Fur Is a COVID Casualty—Let’s Not Stop There

As COVID-19 cases surge with no relief in sight, one hotspot may surprise you: fur factory farms. The novel coronavirus has been found on fur farms around the world, including in the United States, Canada, Italy, the Netherlands, Spain and Sweden, and several countries either have suspended or are shutting down fur farming. Denmark killed millions of minks in its fur industry after a potentially vaccine-resistant, mutated strain of the novel coronavirus spread from minks to humans. In November, Kopenhagen Fur, the world’s largest fur auction house, announced that it was closing.

The global pandemic has led to a growing awareness that warehousing and killing sick, stressed and suffering animals is an invitation to disaster. And when it comes to public health, we’re learning that fur farms are similar to wet markets, where the novel coronavirus is believed to have originated.

When animals are caged next to and even on top of each other on fur factory farms, their waste and blood can easily contaminate adjacent cages and potentially spread infectious diseases.

Minks were among the animals infected during the SARS outbreak in 2003, and they carry a variety of pathogens and diseases that can be passed on to humans, including hepatitis E, influenza and rabies. University College London geneticist François Balloux, who coauthored a paper on COVID-19 transmission in minks, warns that raising minks for fur “is a big risk because it makes it much more difficult to manage the epidemic and creates such big reservoirs of susceptible hosts.”
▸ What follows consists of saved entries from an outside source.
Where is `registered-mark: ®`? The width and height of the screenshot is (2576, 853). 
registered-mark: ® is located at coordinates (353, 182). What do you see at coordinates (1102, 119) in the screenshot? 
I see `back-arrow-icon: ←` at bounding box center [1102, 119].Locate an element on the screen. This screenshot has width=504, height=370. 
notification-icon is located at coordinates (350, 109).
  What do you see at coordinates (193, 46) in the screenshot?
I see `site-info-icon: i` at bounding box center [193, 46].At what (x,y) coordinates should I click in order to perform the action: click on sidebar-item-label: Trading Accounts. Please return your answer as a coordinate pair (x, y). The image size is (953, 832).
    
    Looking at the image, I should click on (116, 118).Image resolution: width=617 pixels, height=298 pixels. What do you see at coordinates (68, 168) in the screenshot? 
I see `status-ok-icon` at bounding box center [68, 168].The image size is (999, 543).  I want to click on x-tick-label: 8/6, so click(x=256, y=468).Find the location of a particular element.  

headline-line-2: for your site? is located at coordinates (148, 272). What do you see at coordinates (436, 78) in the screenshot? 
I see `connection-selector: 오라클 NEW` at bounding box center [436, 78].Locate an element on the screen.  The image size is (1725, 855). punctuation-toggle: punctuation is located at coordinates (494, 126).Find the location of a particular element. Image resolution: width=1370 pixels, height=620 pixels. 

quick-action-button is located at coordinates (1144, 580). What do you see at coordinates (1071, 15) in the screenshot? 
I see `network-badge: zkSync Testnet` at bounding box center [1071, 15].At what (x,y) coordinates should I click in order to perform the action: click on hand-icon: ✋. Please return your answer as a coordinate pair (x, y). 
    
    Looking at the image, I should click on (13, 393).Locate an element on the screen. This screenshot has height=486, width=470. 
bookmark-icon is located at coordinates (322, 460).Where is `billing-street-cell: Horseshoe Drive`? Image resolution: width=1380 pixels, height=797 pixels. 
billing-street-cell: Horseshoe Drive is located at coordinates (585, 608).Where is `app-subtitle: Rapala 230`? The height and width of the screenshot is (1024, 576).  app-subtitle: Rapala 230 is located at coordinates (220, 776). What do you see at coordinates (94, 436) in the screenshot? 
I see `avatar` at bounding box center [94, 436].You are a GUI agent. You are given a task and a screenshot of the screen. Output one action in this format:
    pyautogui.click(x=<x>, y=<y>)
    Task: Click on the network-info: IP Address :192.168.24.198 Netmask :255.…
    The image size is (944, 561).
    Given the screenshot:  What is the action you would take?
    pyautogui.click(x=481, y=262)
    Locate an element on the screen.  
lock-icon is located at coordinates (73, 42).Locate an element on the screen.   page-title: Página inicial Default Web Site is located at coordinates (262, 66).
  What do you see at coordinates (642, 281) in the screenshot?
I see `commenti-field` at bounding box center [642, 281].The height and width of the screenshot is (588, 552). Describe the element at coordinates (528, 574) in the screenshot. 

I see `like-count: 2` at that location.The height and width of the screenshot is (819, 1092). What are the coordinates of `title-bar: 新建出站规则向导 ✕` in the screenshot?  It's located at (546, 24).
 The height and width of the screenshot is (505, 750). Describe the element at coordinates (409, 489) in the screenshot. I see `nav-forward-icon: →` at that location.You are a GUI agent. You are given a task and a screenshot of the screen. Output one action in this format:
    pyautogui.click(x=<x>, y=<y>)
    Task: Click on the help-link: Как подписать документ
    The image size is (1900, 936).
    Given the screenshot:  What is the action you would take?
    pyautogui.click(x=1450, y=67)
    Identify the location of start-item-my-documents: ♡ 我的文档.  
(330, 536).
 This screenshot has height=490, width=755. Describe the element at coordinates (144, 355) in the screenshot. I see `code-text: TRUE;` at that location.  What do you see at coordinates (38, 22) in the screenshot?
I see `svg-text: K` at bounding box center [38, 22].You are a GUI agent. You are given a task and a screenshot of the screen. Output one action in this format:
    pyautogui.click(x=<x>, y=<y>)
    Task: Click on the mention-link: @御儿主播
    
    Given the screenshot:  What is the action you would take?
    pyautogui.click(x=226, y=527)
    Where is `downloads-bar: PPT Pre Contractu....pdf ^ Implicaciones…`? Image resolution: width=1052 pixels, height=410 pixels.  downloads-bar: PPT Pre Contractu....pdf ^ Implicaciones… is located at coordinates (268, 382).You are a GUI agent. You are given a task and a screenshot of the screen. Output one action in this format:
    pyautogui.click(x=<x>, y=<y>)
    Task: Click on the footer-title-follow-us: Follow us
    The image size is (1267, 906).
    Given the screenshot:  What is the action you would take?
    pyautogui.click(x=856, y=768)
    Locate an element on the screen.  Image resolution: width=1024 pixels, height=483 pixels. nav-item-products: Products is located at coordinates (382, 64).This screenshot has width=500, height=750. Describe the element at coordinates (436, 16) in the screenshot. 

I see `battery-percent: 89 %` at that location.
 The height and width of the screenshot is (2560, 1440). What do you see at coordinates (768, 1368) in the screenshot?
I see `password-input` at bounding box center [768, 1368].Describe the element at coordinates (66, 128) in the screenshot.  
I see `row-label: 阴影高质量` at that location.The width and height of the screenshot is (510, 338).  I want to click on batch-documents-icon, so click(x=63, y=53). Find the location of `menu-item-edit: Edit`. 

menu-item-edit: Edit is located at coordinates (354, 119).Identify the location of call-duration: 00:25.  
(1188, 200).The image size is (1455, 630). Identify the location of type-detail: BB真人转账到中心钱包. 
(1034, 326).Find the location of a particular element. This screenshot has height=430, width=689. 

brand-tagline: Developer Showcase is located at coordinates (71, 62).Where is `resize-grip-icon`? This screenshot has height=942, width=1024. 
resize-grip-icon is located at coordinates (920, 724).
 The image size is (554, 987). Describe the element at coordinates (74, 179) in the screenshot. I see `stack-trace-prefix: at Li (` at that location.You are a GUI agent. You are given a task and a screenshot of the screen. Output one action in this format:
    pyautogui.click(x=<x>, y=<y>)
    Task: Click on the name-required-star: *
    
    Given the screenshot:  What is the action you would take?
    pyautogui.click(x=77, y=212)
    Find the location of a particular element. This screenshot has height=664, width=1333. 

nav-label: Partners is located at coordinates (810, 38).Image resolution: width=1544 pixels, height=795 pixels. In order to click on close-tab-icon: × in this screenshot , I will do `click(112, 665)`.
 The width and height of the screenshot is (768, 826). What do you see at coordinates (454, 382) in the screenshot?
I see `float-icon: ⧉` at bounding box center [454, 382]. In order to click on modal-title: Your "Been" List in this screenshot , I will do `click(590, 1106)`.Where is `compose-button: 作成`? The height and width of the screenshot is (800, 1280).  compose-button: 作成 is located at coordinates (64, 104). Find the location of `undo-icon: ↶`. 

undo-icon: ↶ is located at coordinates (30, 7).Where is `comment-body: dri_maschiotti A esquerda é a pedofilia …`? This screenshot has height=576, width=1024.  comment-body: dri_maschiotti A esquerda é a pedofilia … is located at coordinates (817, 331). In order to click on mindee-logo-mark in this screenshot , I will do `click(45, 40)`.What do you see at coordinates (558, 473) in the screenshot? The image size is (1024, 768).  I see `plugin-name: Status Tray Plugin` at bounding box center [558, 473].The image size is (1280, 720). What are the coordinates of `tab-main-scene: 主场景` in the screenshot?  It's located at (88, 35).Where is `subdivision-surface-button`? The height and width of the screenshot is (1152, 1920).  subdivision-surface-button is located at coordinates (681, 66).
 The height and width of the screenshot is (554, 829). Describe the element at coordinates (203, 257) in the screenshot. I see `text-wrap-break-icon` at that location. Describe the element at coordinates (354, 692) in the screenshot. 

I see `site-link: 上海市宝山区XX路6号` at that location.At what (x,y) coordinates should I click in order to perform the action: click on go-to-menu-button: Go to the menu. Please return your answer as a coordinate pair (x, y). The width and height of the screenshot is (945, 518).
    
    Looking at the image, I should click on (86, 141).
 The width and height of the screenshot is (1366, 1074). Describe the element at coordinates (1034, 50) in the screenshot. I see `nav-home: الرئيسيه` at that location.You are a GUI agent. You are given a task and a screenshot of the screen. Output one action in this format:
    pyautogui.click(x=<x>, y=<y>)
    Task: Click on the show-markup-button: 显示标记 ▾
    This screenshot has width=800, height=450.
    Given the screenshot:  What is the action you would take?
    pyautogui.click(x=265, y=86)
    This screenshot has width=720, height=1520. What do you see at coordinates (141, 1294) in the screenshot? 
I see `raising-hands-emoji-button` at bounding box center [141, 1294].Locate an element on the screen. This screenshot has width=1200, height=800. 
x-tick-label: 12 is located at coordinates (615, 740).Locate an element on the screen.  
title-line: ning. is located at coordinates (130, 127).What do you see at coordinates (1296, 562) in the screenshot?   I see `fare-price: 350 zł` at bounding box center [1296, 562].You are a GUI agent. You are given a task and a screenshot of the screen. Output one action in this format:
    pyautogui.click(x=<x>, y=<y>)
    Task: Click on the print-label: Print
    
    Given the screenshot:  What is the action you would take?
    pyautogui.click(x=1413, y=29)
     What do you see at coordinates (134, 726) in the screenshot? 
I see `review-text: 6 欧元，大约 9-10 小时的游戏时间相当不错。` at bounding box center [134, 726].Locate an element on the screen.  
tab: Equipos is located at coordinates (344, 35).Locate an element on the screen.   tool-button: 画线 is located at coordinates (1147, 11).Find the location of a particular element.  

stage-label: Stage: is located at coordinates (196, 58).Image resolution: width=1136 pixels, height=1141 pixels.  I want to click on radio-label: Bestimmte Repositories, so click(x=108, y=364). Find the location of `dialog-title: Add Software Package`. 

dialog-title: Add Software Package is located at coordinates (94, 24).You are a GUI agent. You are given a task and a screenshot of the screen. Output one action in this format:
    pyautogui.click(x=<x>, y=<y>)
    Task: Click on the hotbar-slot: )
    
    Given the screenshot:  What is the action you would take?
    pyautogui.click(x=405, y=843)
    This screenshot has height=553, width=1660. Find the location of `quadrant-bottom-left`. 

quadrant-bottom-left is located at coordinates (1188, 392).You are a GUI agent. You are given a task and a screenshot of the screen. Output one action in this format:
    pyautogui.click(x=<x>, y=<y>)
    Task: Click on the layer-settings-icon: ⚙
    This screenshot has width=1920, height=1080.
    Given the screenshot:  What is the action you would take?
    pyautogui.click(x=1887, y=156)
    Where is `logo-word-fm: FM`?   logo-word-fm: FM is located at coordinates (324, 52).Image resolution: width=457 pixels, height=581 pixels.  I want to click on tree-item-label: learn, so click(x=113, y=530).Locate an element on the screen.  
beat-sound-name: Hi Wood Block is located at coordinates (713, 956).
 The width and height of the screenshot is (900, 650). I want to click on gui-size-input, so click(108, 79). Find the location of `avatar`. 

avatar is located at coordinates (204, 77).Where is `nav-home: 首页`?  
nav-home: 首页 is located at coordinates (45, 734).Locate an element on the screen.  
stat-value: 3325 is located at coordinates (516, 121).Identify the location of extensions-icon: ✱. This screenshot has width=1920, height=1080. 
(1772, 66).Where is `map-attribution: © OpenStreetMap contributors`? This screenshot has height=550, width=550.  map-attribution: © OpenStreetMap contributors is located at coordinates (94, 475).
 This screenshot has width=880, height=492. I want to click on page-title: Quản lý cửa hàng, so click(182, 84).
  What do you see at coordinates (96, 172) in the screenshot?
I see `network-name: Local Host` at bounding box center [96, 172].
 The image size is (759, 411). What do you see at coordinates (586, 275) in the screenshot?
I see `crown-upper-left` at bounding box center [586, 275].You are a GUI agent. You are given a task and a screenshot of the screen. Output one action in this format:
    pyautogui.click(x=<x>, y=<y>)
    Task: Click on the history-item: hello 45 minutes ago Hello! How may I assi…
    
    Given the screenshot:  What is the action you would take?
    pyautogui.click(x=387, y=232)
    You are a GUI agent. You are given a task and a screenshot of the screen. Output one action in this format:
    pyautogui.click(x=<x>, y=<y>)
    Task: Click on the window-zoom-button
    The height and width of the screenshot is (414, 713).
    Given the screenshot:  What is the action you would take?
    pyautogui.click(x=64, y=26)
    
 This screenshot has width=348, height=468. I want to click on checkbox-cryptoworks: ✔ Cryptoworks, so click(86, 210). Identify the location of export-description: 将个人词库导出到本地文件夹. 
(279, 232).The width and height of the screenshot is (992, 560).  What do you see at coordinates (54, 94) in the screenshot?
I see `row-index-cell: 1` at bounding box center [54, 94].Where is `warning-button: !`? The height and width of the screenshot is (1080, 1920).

Even before the pandemic, though, the fur industry was in a free fall. Almost every major designer—from Armani to Versace—has banned fur, and consumers have largely shunned it. Fur farming has already ended in Austria, Germany, Japan, Norway, Switzerland, the United Kingdom and elsewhere around the world.


But the bans shouldn’t stop there. To convince ourselves that it’s wrong to kill animals for their fur but OK to steal sheep’s wool for sweaters or snakes’ skin for a pair of boots is speciesist. The other animals are not merely raw materials for human use, even though that’s how we’ve tended to treat them.

PETA’s exposés of wool-industry operations around the world have revealed shearers dragging sheep by the legs, punching and kicking them, slamming them to the floor and leaving them with gaping, bloody wounds caused by fast, aggressive shearing.

Cows killed for leather in India are first marched for days without food or water to states where slaughter is permitted. If they collapse from exhaustion, handlers rub chili peppers and tobacco into their eyes to cause enough pain to make them keep moving.

PETA Asia recorded angora rabbits screaming in pain as workers violently tore out their fur. This procedure is repeated every three months, causing many rabbits to go into shock. In China and Mongolia—countries responsible for 90% of the world’s cashmere production—workers hold down terrified, screaming goats and tear out their hair with sharp metal combs.

Alligators’ necks are hacked open and metal rods are shoved into their brains. Snakes are commonly pumped full of water to loosen their skin so it can be peeled off, often while they’re still conscious. Ostriches’ feathers are yanked out with pliers while they’re still alive.

And on and on.

The coronavirus crisis will likely be the final nail in the fur industry’s coffin—good riddance. But that’s not enough. As we envision ways to create a more equitable, humane post-pandemic world, we must take a hard look at the ways in which we routinely exploit other animals—and then do something to change that. Rejecting all animal-derived clothing would go a long way.